Introversion in the Classroom

how-to-piss-off-introvertsI have a confession to make. I am an introvert. 

Gasps, anyone? Maybe throw me a look of surprise? No? Well, I mean, I am on the internet. I do have a blog. I don’t talk about my crazy party life/post crazy party pictures.

But I party. I’m loud. The phrase I hear the most is “Shhh! We’re in a restaurant!” Although that may mean I’m constantly in restaurants—while that would not be a wrong assumption—it’s more the “shh” part we should focus on. When I tell people that I’m actually introverted or that I used to be a shy person (there’s a difference between introversion and being shy), the people I know in real life are actually surprised.

No, I will not post a crazy party picture for y’all. You should thank me because I tend to make huge ugly faces instead of the usual I’m-a-hot-bitch pictures.

Anyways, I’ve conquered being shy in most situations except for one. The classroom. Call me Asian, but that’s one place that I’m scared to offer my intellectual opinion, mostly because of my need to seem intellectual. And my teachers and professors always accepted it; I also accepted the slight dip in my grades due to low participation, call it my little retaliation on our extroverted society. It never bothered me.

Until last semester.

I see this incident as both the most negative and most positive defining moment of my life.

One of my English professors accused me, to my face, of plagiarism because my work was too high-leveled (graduate student quality, she said) for the “persona I cultivated in the classroom.” Basically, she didn’t believe that I wrote the response without help because I never participated in class. Uh, hello? Has she ever had an Asian student? That’s basically all we do, bro. We’re selfish, we don’t like sharing our intelligence.

It was a sucky experience because I couldn’t even bask in the backhanded compliment she was giving me! Graduate-level work? Well, color me flattered. It was also sucky because I was exposed to another world of my prestigious institution—the snobby professors.

But this semester, I really started learning my lesson. And for those of you who also have trouble participating in class discussions, I’ll give you some encouragement to try. Yes, although the first few times were mortifying and I still blush doing it, the reward far surpasses the price.

First of all, you’re more invested in the class. I don’t know if it’s the topics or if it’s my active participation this semester, but I love all my classes. I can’t wait to attend class, I can’t wait to discuss the readings with other people. It really rounds out your classes and gives it another dimension of enjoyment.

Of course, you’ll have to be extremely prepared for class every time you go. For introverts, or maybe just me, it’s hard to think of exactly what to say on the spot unless I know the reading inside and out—I know the arguments and have formed a semi-strong opinion about them.

The first few times, you’re going to say embarrassing things.
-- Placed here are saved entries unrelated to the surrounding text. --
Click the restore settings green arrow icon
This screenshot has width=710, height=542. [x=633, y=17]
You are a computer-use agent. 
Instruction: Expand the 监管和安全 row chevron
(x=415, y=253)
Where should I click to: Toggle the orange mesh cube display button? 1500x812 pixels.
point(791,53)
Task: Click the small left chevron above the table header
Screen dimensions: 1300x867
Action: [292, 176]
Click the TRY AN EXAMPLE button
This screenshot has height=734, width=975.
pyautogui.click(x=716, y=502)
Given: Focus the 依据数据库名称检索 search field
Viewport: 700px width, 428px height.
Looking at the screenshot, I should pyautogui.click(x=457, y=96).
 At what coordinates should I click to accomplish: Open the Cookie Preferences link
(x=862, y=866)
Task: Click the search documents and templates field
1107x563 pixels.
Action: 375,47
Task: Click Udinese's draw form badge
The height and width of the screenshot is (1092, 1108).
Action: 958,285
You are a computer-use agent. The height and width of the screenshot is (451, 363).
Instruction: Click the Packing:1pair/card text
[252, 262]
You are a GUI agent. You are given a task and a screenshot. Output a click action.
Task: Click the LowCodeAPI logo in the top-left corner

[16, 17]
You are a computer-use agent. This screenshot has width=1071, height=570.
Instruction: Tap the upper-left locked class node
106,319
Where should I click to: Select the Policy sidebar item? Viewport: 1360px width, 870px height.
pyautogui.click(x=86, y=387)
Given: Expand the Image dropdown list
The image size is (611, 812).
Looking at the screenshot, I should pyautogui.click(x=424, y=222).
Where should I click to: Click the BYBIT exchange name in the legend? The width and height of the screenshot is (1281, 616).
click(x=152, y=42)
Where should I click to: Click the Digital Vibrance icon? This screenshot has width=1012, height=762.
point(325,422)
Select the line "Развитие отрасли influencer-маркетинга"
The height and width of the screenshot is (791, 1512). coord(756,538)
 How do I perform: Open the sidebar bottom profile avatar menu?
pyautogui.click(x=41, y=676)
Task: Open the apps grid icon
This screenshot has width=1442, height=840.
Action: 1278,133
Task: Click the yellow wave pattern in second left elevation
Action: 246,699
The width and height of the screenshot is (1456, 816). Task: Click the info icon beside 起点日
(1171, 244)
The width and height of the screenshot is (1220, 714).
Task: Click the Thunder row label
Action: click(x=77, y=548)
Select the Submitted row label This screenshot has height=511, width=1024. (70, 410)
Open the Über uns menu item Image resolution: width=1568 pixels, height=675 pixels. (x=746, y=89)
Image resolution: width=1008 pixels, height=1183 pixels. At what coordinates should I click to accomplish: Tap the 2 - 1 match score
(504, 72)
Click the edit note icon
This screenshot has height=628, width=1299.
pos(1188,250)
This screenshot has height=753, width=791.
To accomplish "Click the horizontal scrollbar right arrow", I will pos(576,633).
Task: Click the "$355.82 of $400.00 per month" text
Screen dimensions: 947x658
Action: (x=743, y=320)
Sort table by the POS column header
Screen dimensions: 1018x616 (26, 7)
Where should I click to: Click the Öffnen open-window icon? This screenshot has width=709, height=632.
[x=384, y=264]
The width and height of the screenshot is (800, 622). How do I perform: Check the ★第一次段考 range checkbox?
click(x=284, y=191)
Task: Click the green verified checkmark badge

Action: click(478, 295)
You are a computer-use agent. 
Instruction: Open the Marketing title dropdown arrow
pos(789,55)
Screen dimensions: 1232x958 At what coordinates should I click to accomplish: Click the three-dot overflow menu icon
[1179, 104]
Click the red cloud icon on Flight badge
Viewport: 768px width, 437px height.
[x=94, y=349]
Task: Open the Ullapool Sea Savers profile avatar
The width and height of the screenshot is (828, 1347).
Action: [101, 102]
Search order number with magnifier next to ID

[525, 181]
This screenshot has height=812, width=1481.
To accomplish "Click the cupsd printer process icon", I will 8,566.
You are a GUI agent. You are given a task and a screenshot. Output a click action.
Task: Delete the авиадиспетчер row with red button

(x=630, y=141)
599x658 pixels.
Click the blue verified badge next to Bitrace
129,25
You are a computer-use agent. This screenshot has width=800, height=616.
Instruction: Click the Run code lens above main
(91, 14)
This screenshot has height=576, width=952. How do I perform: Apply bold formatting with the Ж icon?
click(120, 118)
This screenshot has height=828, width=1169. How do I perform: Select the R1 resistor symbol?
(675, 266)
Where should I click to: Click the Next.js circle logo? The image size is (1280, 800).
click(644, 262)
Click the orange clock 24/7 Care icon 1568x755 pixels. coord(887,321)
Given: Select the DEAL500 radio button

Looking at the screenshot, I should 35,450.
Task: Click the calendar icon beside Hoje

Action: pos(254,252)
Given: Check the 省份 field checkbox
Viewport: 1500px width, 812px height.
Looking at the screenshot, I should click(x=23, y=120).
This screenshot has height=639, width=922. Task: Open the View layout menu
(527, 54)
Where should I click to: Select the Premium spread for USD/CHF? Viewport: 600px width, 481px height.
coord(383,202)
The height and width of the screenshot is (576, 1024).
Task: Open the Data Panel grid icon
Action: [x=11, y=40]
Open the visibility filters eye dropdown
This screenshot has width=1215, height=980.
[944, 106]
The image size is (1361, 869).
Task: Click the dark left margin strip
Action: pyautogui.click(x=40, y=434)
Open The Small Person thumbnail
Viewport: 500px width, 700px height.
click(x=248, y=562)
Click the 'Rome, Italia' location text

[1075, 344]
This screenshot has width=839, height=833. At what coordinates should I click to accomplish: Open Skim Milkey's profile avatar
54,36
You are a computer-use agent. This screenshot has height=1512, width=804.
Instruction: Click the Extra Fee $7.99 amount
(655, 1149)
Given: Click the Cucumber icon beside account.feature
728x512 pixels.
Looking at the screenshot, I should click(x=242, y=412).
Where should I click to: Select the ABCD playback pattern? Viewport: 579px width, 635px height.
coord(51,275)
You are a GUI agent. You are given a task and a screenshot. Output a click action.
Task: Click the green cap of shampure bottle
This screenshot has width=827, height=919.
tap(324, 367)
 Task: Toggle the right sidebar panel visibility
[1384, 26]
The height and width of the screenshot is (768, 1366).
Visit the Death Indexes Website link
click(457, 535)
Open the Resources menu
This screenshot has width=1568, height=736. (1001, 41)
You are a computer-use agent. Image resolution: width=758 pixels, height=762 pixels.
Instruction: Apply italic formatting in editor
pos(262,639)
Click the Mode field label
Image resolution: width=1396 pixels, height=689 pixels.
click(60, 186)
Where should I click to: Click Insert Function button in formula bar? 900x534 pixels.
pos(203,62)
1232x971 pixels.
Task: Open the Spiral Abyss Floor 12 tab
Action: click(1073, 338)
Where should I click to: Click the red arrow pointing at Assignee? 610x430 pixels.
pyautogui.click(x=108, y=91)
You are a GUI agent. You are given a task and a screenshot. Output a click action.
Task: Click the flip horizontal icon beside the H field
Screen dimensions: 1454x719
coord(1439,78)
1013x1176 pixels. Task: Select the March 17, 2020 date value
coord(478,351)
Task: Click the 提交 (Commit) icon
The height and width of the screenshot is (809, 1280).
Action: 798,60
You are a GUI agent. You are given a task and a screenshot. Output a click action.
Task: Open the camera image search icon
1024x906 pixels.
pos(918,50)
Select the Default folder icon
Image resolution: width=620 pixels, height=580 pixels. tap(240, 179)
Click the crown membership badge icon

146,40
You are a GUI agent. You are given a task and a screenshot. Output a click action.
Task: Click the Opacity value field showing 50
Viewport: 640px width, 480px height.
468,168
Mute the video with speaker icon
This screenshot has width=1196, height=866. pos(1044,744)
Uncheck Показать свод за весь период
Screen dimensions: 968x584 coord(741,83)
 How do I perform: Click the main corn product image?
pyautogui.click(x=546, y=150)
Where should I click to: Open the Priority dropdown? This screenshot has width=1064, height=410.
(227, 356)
For example, in my essay writing class, the professor was trying to remember some hilarious “some ecards” examples and I thought she was just talking about some e-cards. So I raised my hand and excitedly provided an example of how they have those holiday greeting cards now where you can slap your friends’ faces on them. A brief 30-minute pause followed what I said and I’m pretty sure most of the people thought I lived under the biggest rock. But, five minutes later, my hand was back up. Mostly because I wanted to redeem myself.

Yes, it will take more out of you and it will leave you drained by the end of the day, but it is so worth it.

So just give it a try!

Did you ever have trouble participating in class? What got you over it?